In the next 30 years, the world’s population is projected to grow by nearly 2 billion and will become more urbanized, with a more skilled workforce. The good news is that global prosperity and affluence will increase.
At the same time, the challenge will be a food supply that needs to be more than doubled in order to meet the increasing demand. Specifically, the demand for animal-sourced foods will need to be more than doubled to meet the demands of the newly affluent.
At the 2014 Joint Annual Meeting of the American Dairy Science Association and the American Society of Animal Science, Donald Nkrumah with the Bill and Melinda Gates Foundation, Seattle, Wash., explained that with fewer and fewer people engaged in agriculture, and for the sake of the planet, animal production growth cannot continue to come from the deployment of more animals and land.
Some have argued that current organic systems may be for the rich and curious and could not produce enough food to feed the world in the future. Past technologies that allowed us to advance productivity may not be enough to bring about future intensification, especially for small holders who live in areas that require attention to climatic adaptability and disease resiliency, said Nkrumah. Instead, changes in total factor productivity will need to occur through significant changes in current techniques, he said.
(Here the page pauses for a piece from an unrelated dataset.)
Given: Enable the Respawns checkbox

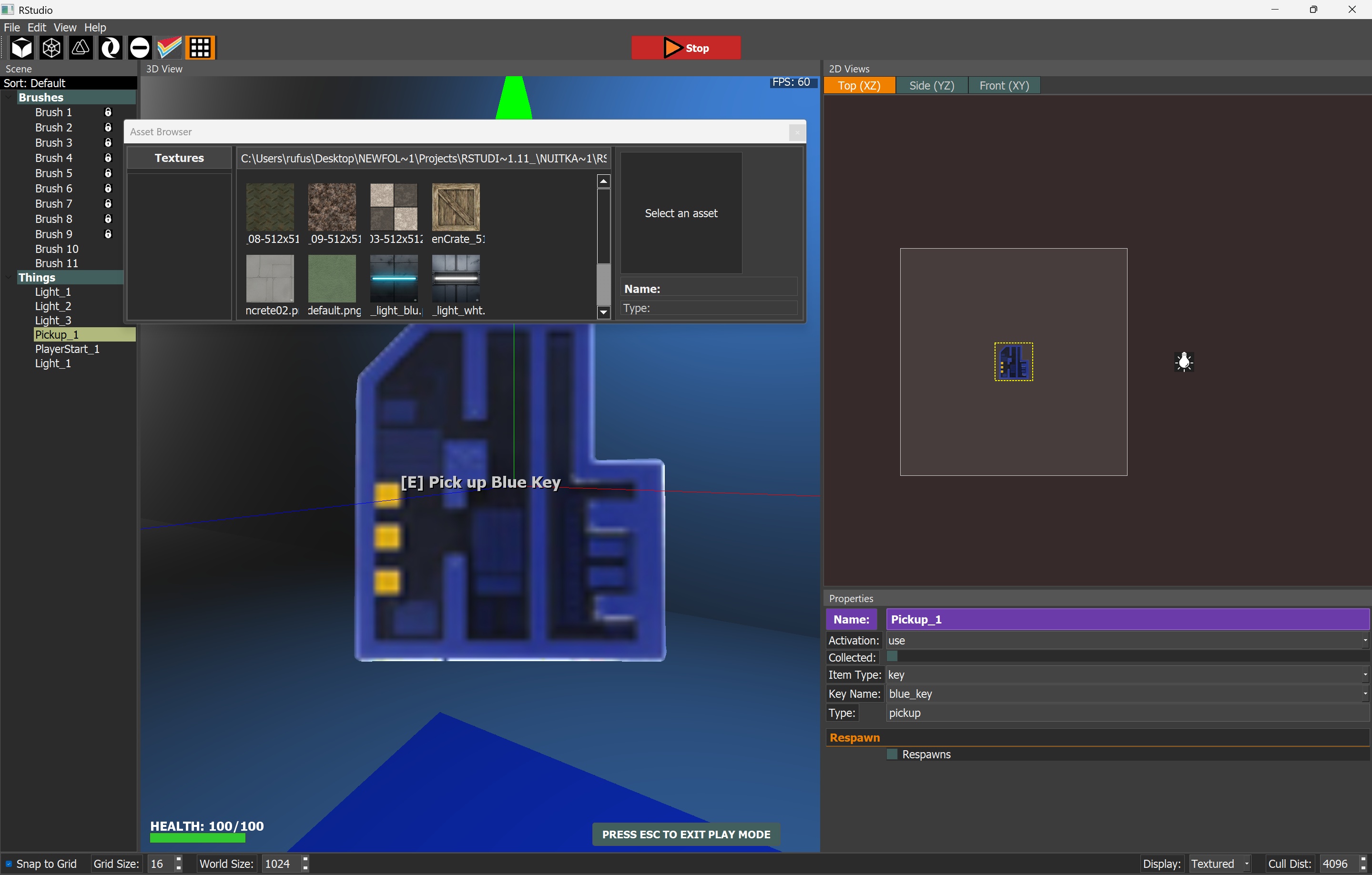Looking at the screenshot, I should [x=892, y=754].
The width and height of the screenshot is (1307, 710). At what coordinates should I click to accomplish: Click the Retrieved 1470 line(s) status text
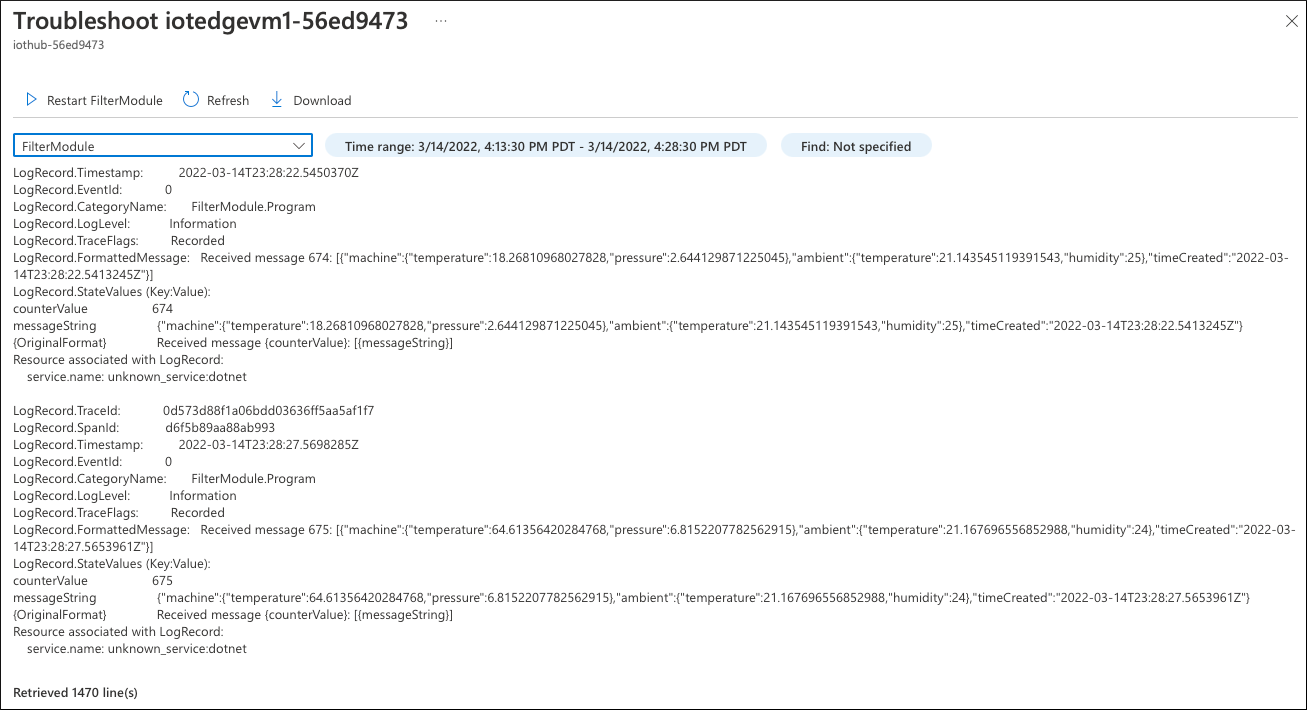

To transform current near-subsistence small holder production systems, Nkrumah said technological innovation will be required to drive the needed sustainable productivity increases. That means collaborative global research teams must strive to come up with new ways of developing and adapting modern concepts in biotechnology to create the next-generation of animal genetics, health, and livestock nutrition systems. These technologies will then have to be deployed affordably through context-relevant mobile communication and digital platforms to increase accessibility.